## Task brief
Scan the entries that follow for the word "agent", then report every line in which it appears.

Collection entries
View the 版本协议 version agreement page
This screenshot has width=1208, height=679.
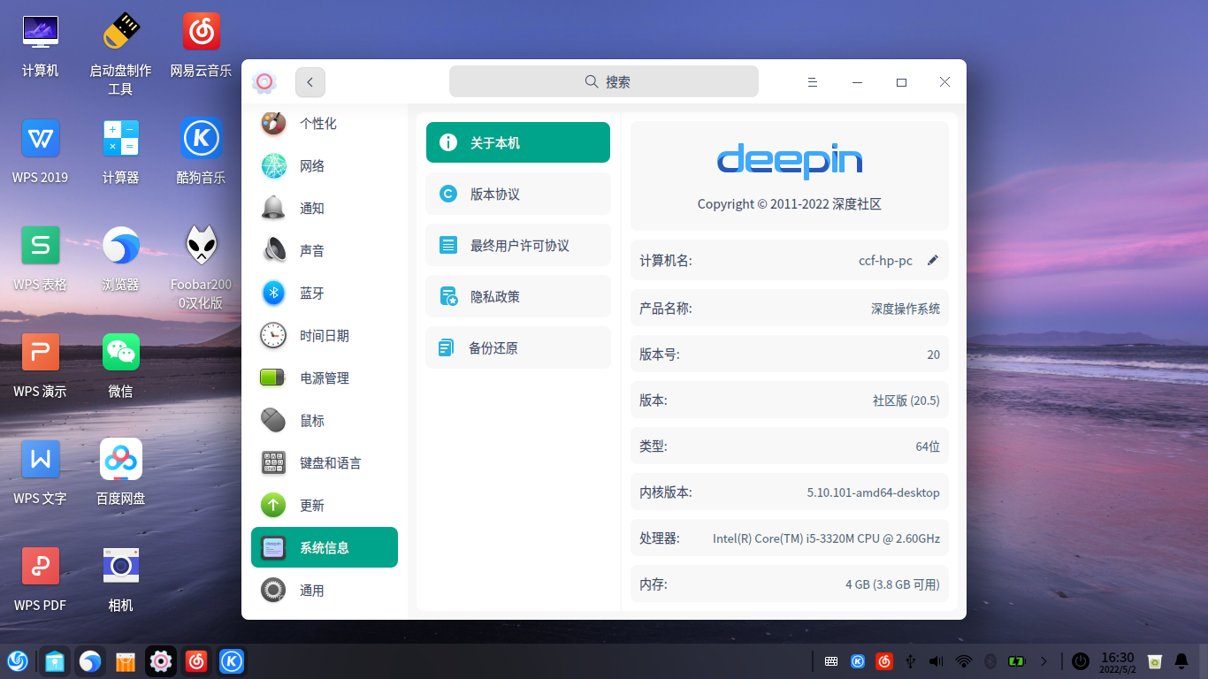(x=517, y=194)
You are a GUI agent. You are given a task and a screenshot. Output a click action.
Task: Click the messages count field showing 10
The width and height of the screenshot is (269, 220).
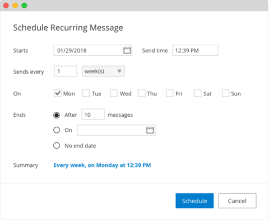click(93, 114)
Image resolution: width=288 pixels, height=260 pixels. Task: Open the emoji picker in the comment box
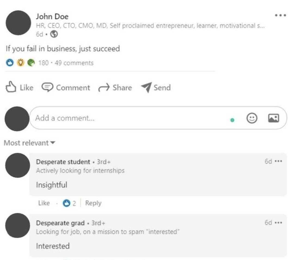click(252, 118)
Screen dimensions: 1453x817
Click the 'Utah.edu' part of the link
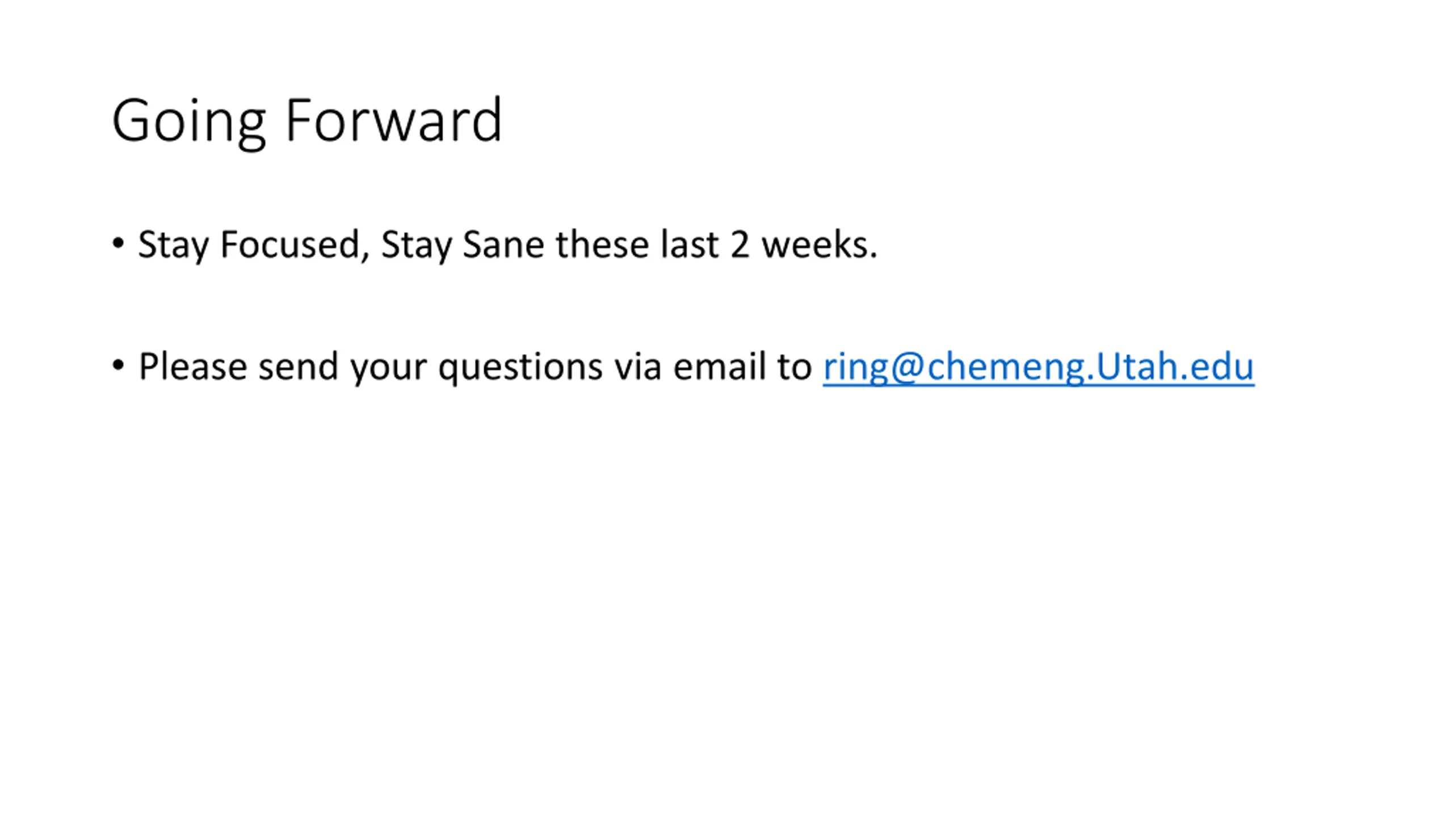(x=1175, y=366)
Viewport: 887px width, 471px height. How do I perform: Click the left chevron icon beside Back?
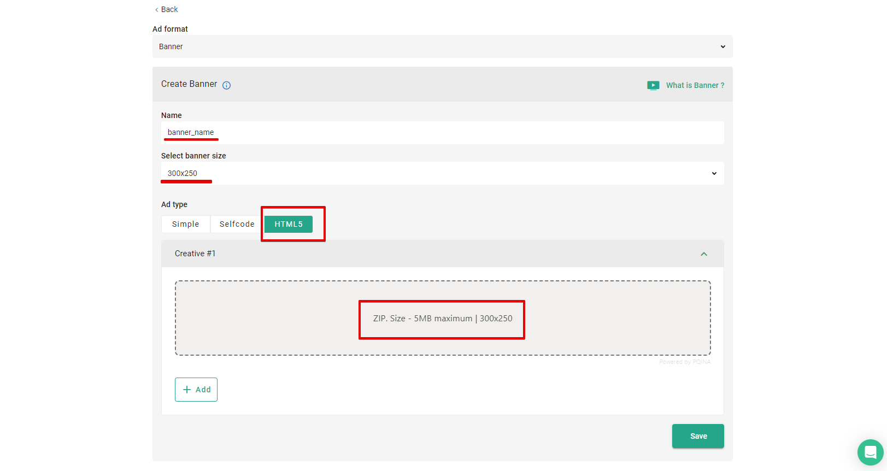157,10
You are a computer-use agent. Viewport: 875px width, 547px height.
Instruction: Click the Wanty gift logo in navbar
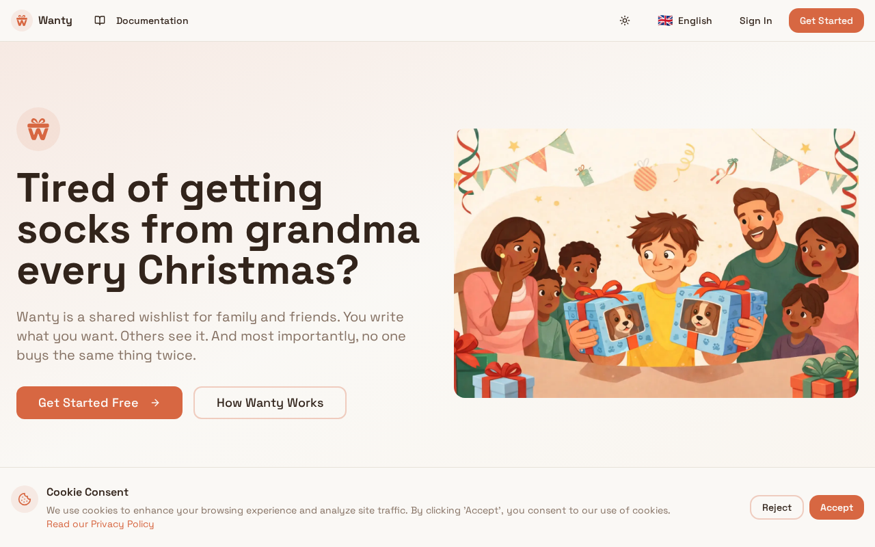[22, 21]
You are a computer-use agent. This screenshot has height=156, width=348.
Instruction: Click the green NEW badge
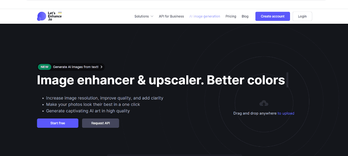45,67
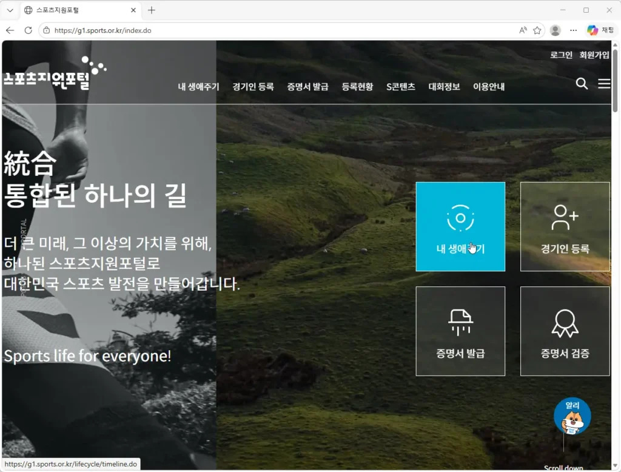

## Answer section
You are a GUI agent. You are given a task and a screenshot. Output a click action.
You are a computer-use agent. Viewport: 875px width, 547px height.
You are a computer-use agent. This screenshot has height=156, width=348.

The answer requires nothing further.